Community Initiative Scale Purpose
Fintech Meetups Monthly events Connecting founders, builders and enthusiasts
Industry Newsletter ~20,000 subscribers Sharing insights and trends
Slack Community 1,800+ founders Facilitating collaboration and knowledge sharing

This extensive network has proven invaluable for fundraising. The investor base for Cambrian’s funds includes founders from successful fintech companies like NerdWallet, Plaid, Betterment, and Melio, who participated in both the first and second funds. The newer fund has also attracted institutional investors, including a bank and a life insurance company.
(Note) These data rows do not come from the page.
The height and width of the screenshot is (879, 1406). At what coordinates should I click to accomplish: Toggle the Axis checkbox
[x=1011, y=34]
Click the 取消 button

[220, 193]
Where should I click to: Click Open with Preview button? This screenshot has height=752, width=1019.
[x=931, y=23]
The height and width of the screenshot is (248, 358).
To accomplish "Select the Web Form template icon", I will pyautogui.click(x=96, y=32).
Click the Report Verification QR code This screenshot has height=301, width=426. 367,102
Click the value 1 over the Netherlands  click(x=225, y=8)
Leveraging AI to transform early-stage fintech startups

Salisbury sees artificial intelligence as a game-changer for fintech startups. “The biggest thing AI lets you do is build multi-product companies from day one,” he notes. This technological advancement enables small teams to develop comprehensive product suites that would have previously required significantly more resources.

His investment in Every exemplifies this approach. The company has leveraged AI to simultaneously offer banking, accounting, finance, corporate tax, treasury, HR, HSA, FSA, and other services within a single platform. This integration represents a fundamental shift from the single-product focus that characterized many earlier fintech startups.

The timing may prove advantageous for Cambrian’s second fund. While the broader fintech investment landscape has cooled since its 2021 peak, the sector’s foundational promise remains strong. Salisbury believes current market conditions create opportunities for discerning investors who understand where genuine innovation can occur.

With rising interest rates and changing economic conditions, the fintech landscape has evolved from the exuberance of previous years. Yet Salisbury’s specialized knowledge and established network position Cambrian Ventures to identify promising opportunities that others might overlook. His continued success demonstrates that even in challenging market conditions, focused investment strategies can deliver exceptional results.